- **Text**:
/---

Novi Sad – der Wendepunkt

Freitag – wir planten den ersten anständigen Schlag in Richtung Budapest. Novi Sad – knapp 80 km weiter musste es mindestens sein, wenn wir Budapest noch erreichen wollten, besser noch 20 km mehr. Wir starteten bei strahlend blauem Himmel, der Verkehr lichtete sich nach etwas mehr als  10 km dann in der Peripherie von Beograd.

Wir kommen gut voran, aber es wird immer heißer. Gegen Mittag erstehen wir an einer Straßenkreuzung ein halbes Kilo Kirschen für umgerechnet einen Euro. Wir befinden uns jetzt im Obstanbaugebiet Krčedin, wo hauptsächlich Äpfel, Pfirsische und Kirschen angebaut werden. Die Ortschaft sind geprägt von langen geraden Straßen. Zwischen Straße und den Häusern hat es einen Grünstreifen, dessen Rasenfläche immter gut gepflegt ist und vor den Häusern mit Walnussbäumen bepflanzt war. In dessen Schatten befindet sich fast vor jedem Haus eine Bank von der uns viele ältere Bewohner strahlend zuwinkten und anfeuerten… Zumindest diese Bürger fanden uns gut – die Asphaltritter in ihren 40 Tonner mit Sicherheit nicht so. Die Lücke zur Straßenfront in der Häuserreihe waren immer durch Hoftore und Mauern verschlosen.

\---

- **Aufgabe**:
Was kaufen die Reisenden laut Text gegen Mittag an einer Straßenkreuzung, und zu welchem Preis?

- **Ausgangsdaten**:
/---

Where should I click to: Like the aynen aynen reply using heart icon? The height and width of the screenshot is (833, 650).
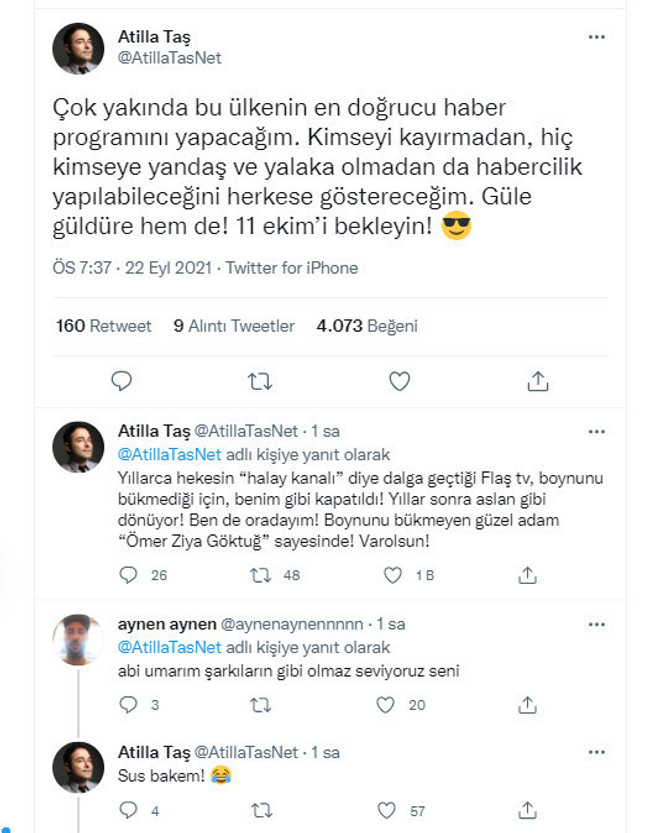[x=386, y=705]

\---

- **Lösung**:
Ein halbes Kilo Kirschen für umgerechnet einen Euro.